ICPL’s board book collection in the Children’s Room is one of those high-turnaround beasts. They take a beating and we buy whatever we can to replace them when they are mangled. If you can’t find one of these titles, look for the following features that make them attractive.
Before they can work with their hands
Look for high contrast and black-and-white books that highlight shapes like Baby Bright and Baby Loves Sports. A baby’s vision isn’t very sharp in the beginning, so these kinds of books are great for introducing visuals.
Peekaboo books and tactile books
Peekaboo books are great as they can start to see more clearly but before they develop finer motor skills in their fingers. These books (Where Is Baby’s Beach Ball? and Zoom, Zoom, Baby! for example) hide faces and animals or other surprises under a large flap that encourages the baby to look under. It teaches them the concepts of “under” and “behind.” These are great when a baby is on the cusp of looking around corners for things or looking for things they know are there but can’t immediately see. Books with baby faces are big, too.
Baby Says Peekaboo! has been a favorite for months. This one has babies hiding behind objects as well as different textures for your early learner to explore with fingers and hands.
I’m going to put the book Wiggle! in this category too. It doesn’t have flaps or textures, but a single hole where one of your fingers becomes things like a tail, beak, or horn that belongs to the animal on the page. “A penguin pecks with its beak,” is one line, and then you can act out that motion. This book made my baby crack up when he figured out the shenanigans that were going on.
Learning how to turn pages
My little guy first turned a page before he was three months old. How? Soft books with tails, naturally. A company called Jellycat makes these soft books that have differently textured dangling things that a wee one can grasp and pull. These cloth books may not be a good fit for a public library collection, but they are perfect for your home collection.

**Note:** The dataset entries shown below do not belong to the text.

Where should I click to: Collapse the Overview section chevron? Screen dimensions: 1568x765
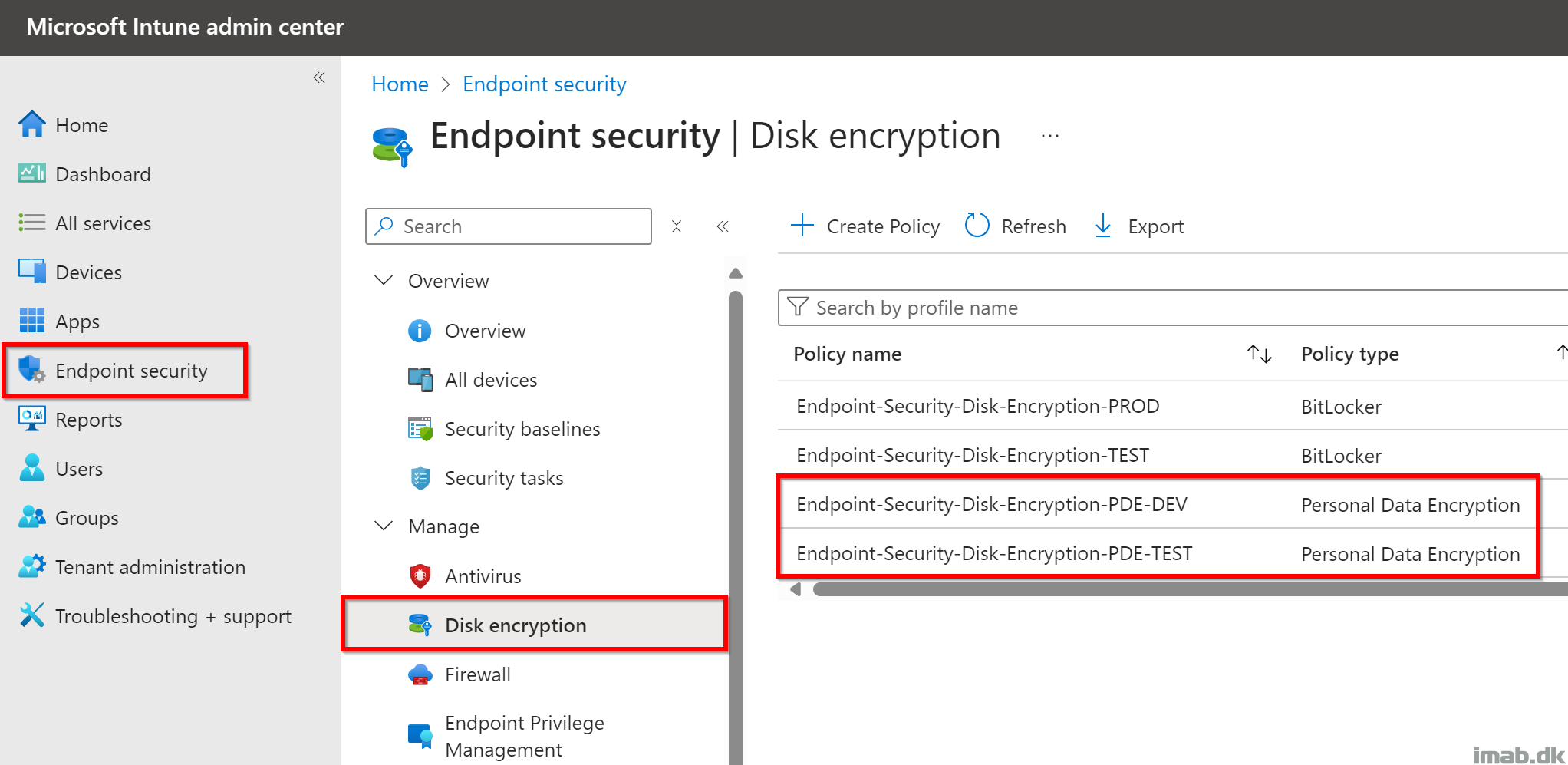[x=384, y=280]
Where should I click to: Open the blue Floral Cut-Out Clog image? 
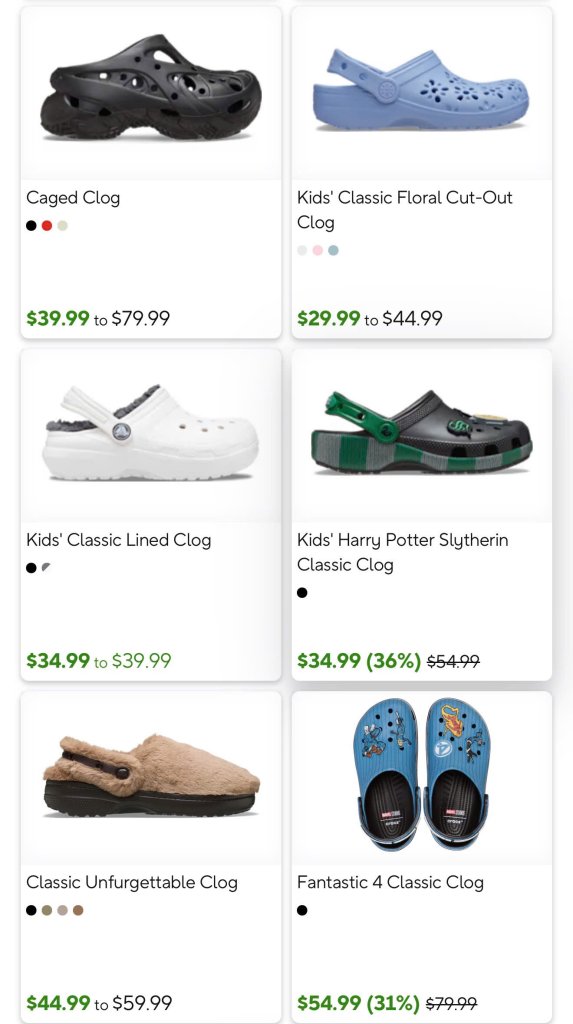click(x=421, y=89)
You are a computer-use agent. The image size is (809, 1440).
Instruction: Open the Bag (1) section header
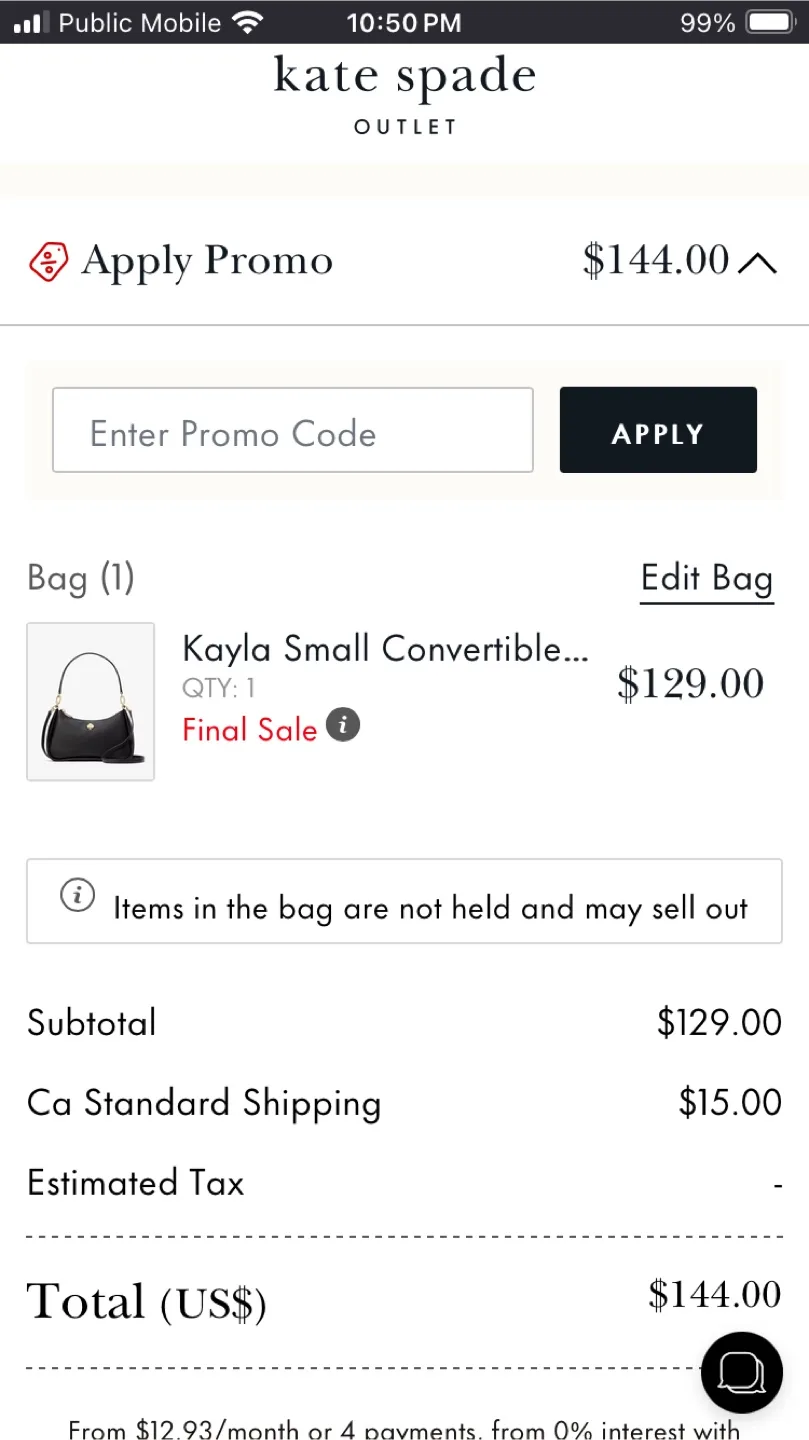pos(80,577)
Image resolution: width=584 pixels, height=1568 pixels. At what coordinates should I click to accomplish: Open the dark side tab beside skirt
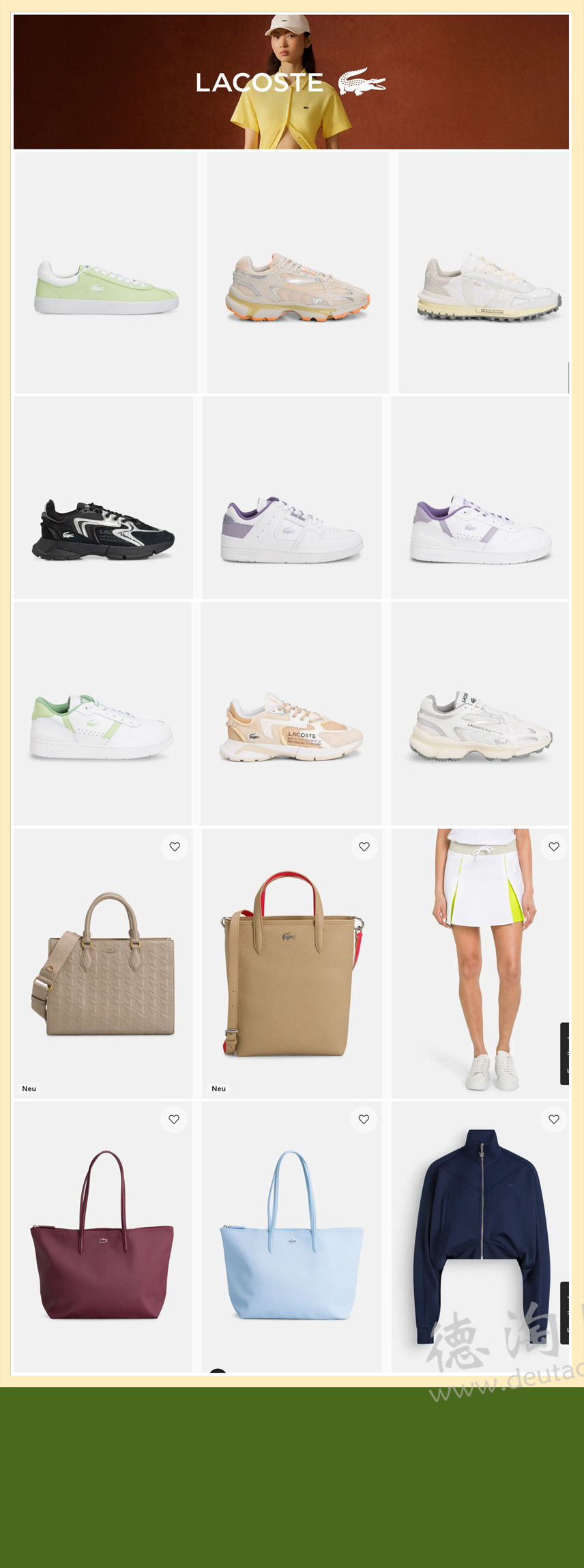564,1054
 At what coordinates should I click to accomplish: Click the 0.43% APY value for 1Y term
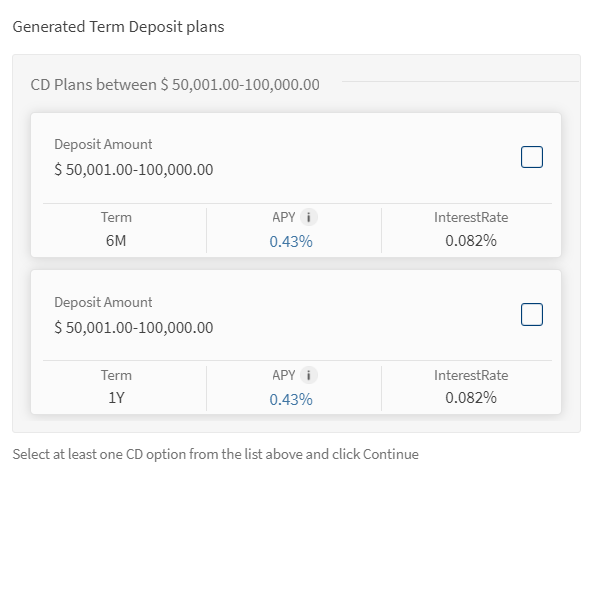pyautogui.click(x=291, y=399)
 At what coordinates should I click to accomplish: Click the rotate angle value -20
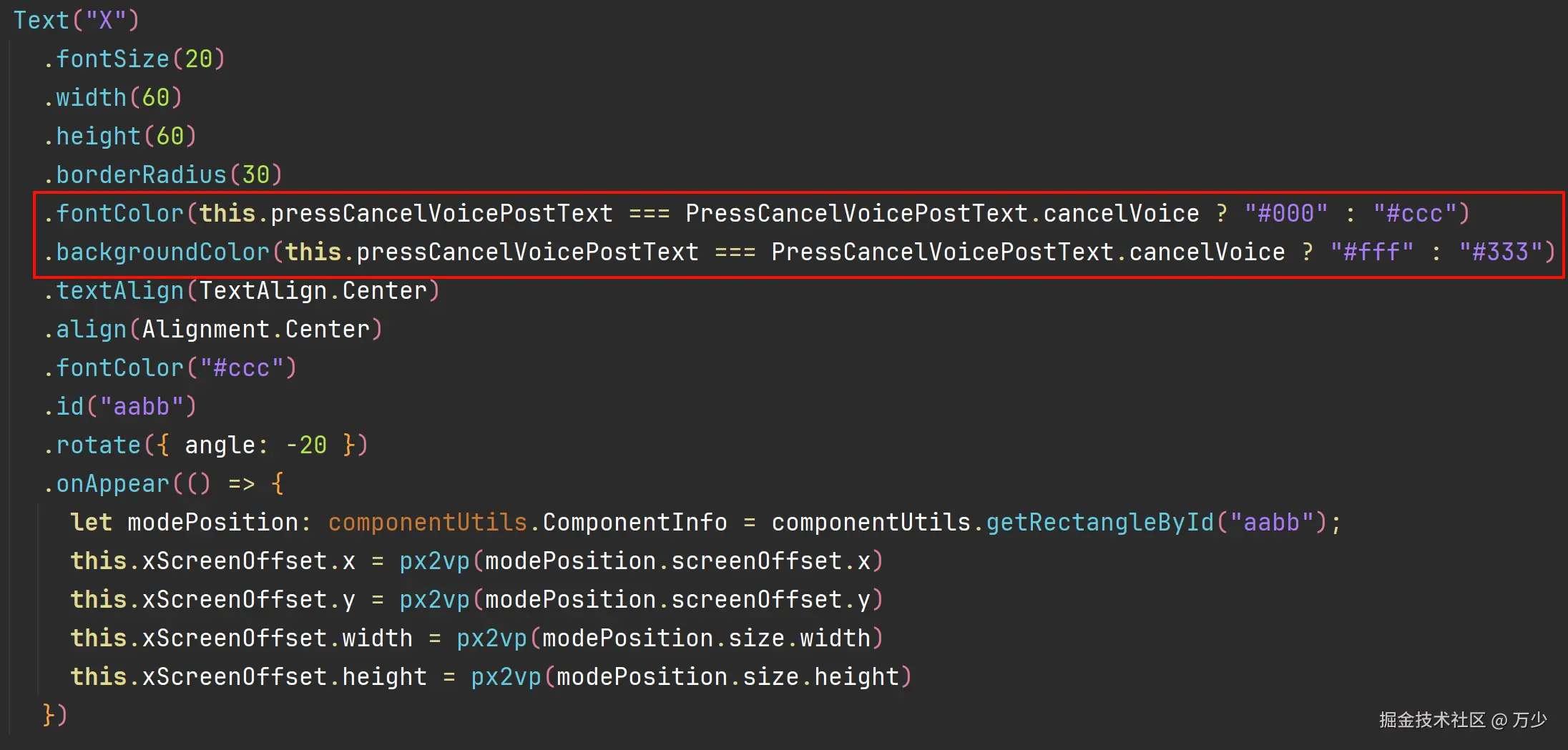[x=306, y=445]
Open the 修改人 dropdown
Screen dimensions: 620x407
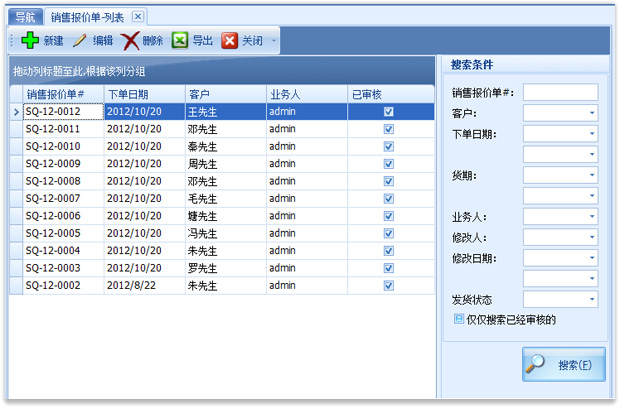coord(592,237)
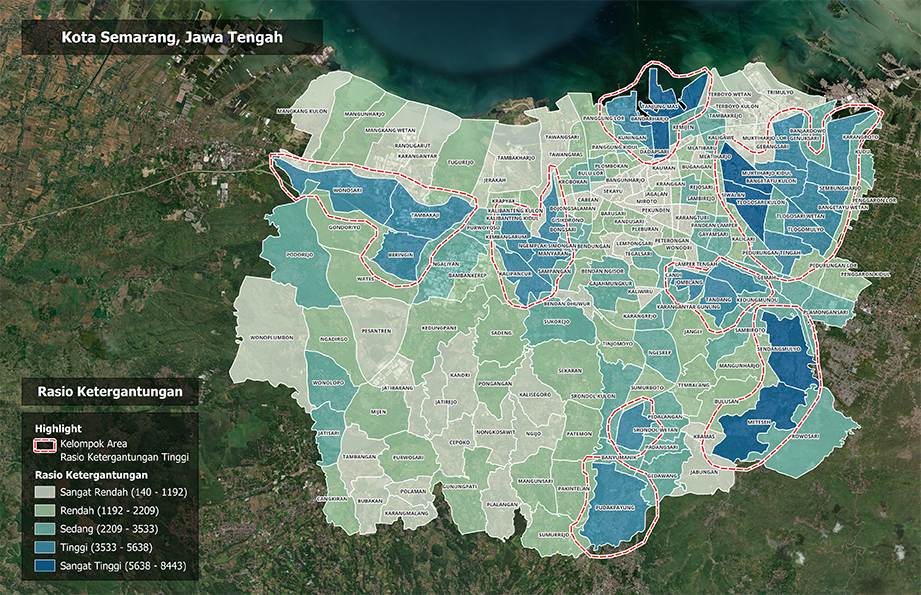Click the red dashed Highlight legend symbol
The height and width of the screenshot is (595, 921).
click(46, 443)
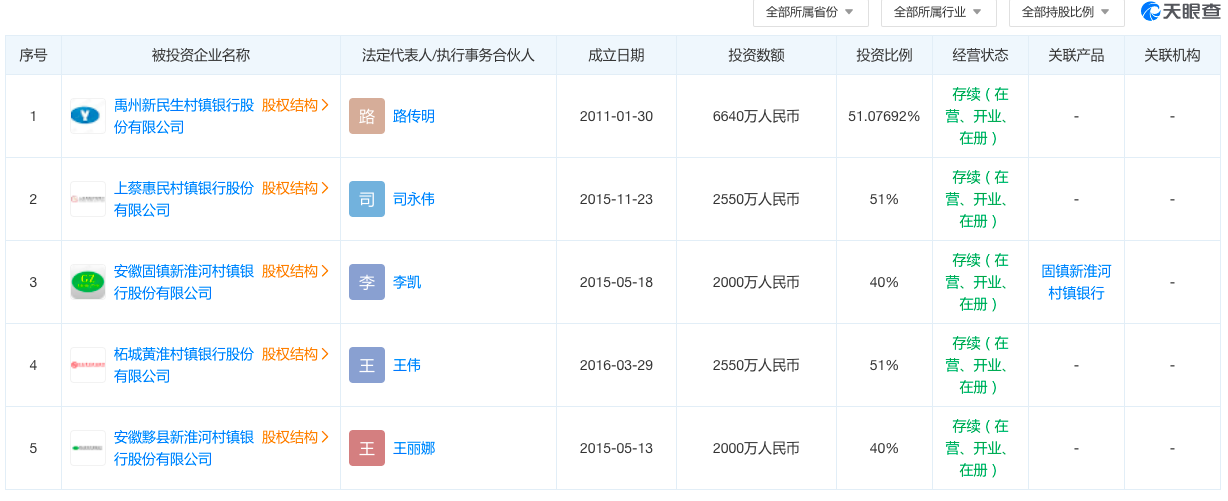The image size is (1228, 501).
Task: Click the green GZ logo of 安徽固镇新淮河村镇银行
Action: click(88, 282)
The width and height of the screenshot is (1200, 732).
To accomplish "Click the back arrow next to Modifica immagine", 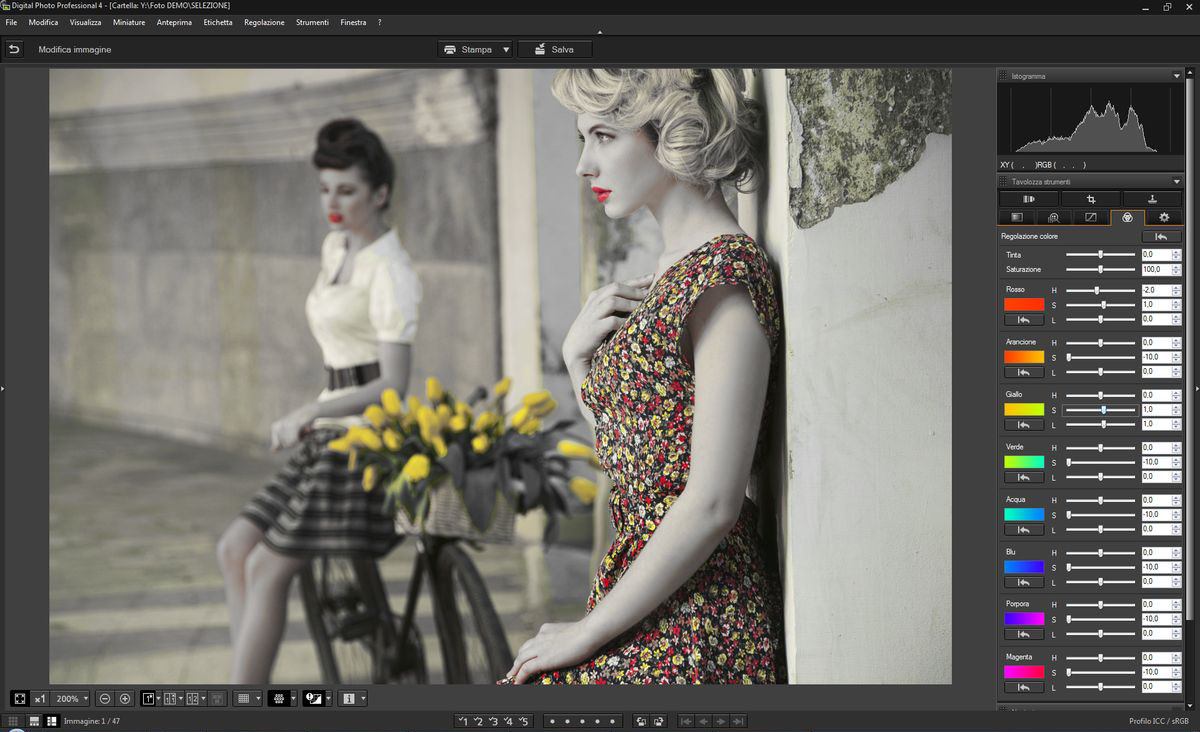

And before you know it, your little one will graduate to turning board book pages. Books like In My Jungle and In My Forest are literally easy page-turners because they provide more edges for the baby to clutch and turn.
These books are my little one’s current favorites. They’re the only books that slow him down to look at the picture behind the flap. Otherwise he’s turning the book’s pages like he’s hunting for a leprechaun. He loves pointing with his index finger at everything, and he uses that same poke motion to lift the smaller flaps to see what’s underneath. We read Dear Zoo and Spot’s First Walk almost daily now.
I’ve been assured by my Google research that my baby probably doesn’t have ADHD just because he can’t sit still and listen to a story. Thinking about all the skills he’s developed since opening those first high-contrast books gets me excited for all the great learning that comes next. And you know what? It even takes away some of the aggravation created by having to pick books off the floor three times a day!
What are your baby’s favorite books?